§ **Task objective**: Return every line of the listing that contains the string "Instruction".

Click-target data:
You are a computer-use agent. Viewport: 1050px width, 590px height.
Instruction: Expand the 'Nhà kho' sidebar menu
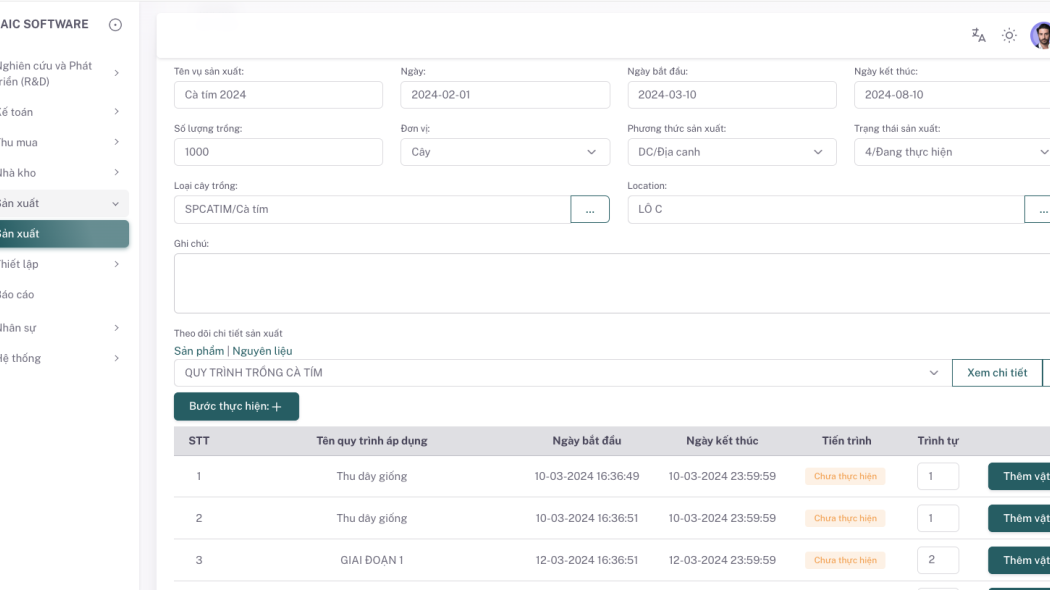(x=60, y=173)
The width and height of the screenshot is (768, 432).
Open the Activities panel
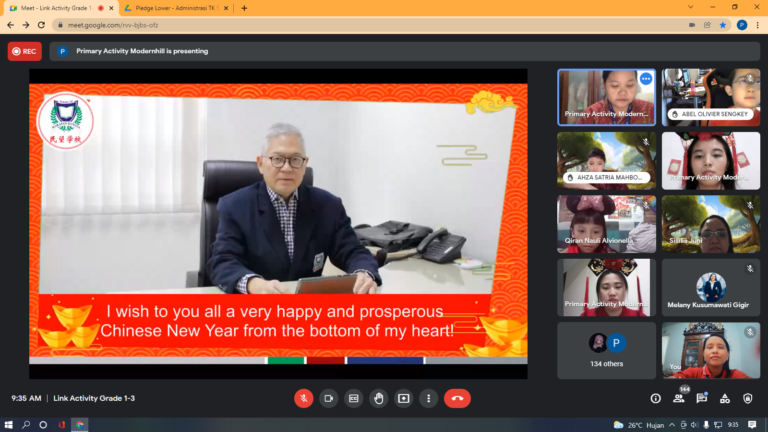pos(726,398)
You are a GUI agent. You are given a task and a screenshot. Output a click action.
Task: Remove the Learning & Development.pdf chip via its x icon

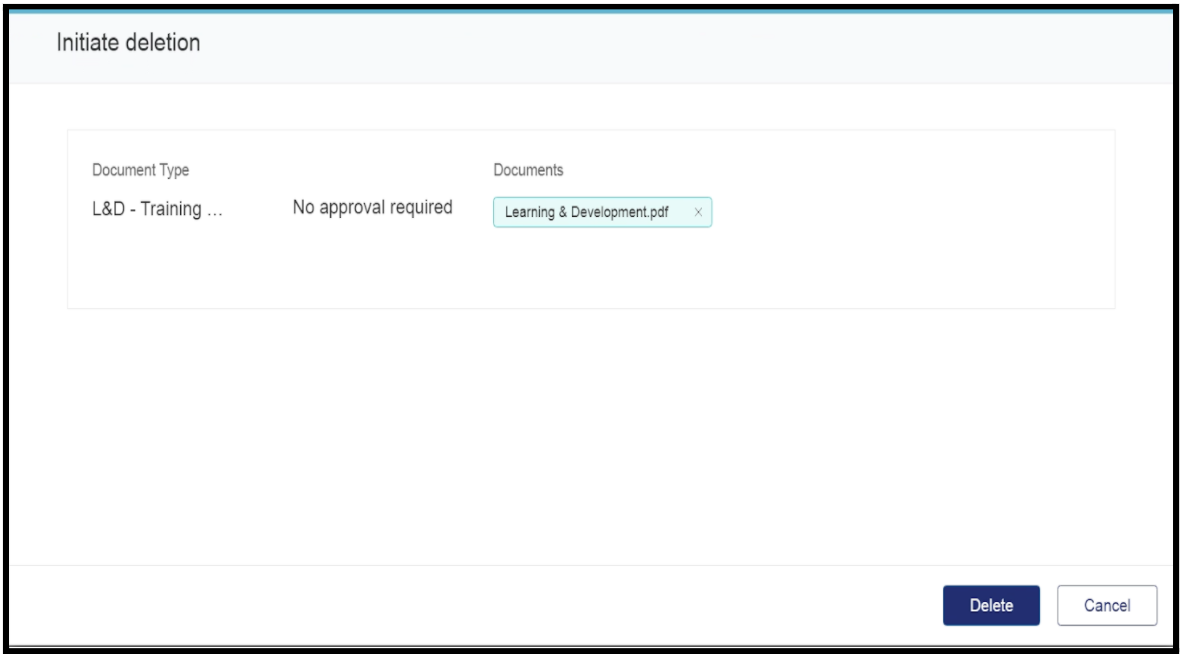tap(697, 212)
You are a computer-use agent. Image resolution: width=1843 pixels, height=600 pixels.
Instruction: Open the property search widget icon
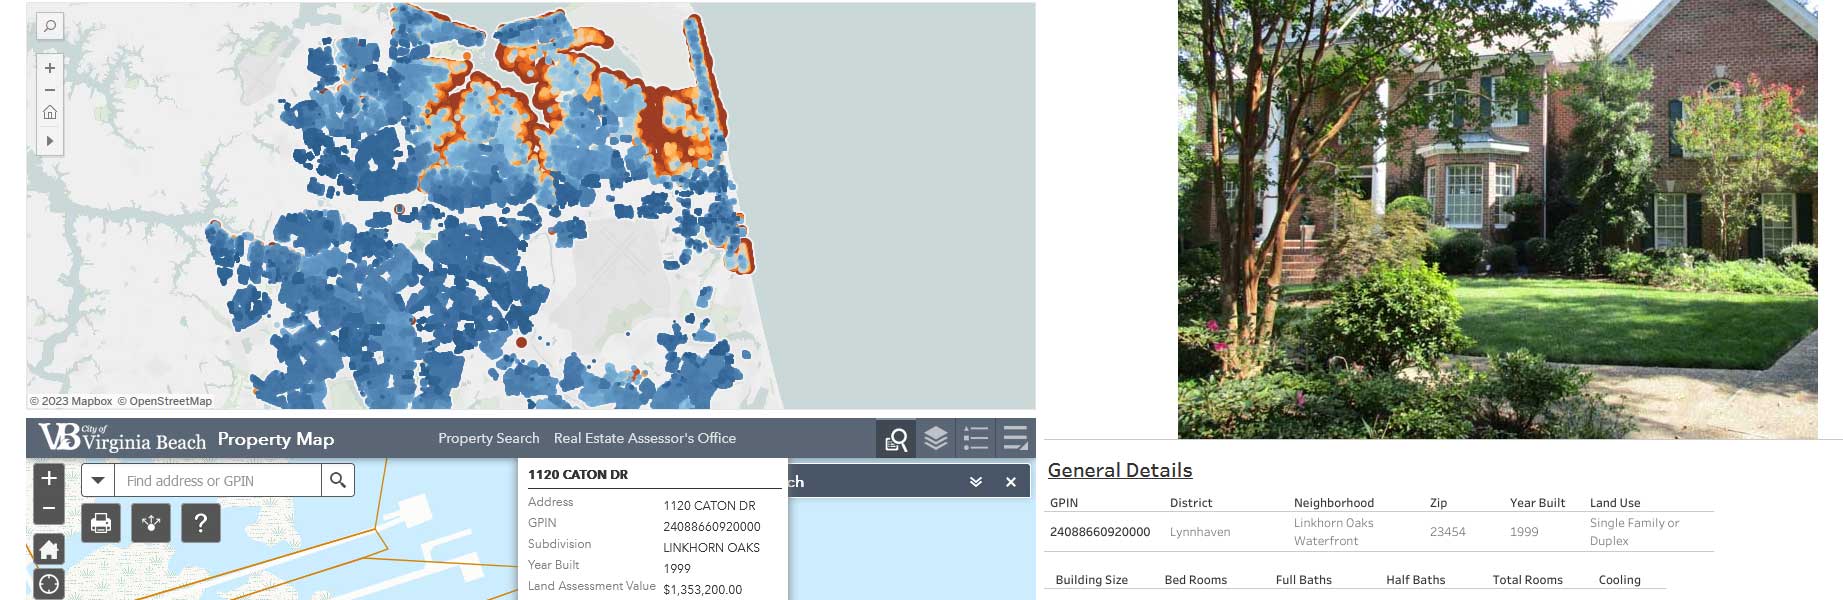tap(896, 439)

§ **Task response**:
Instruction: Expand the 'Nhà kho' sidebar menu
Instruction: Open the property search widget icon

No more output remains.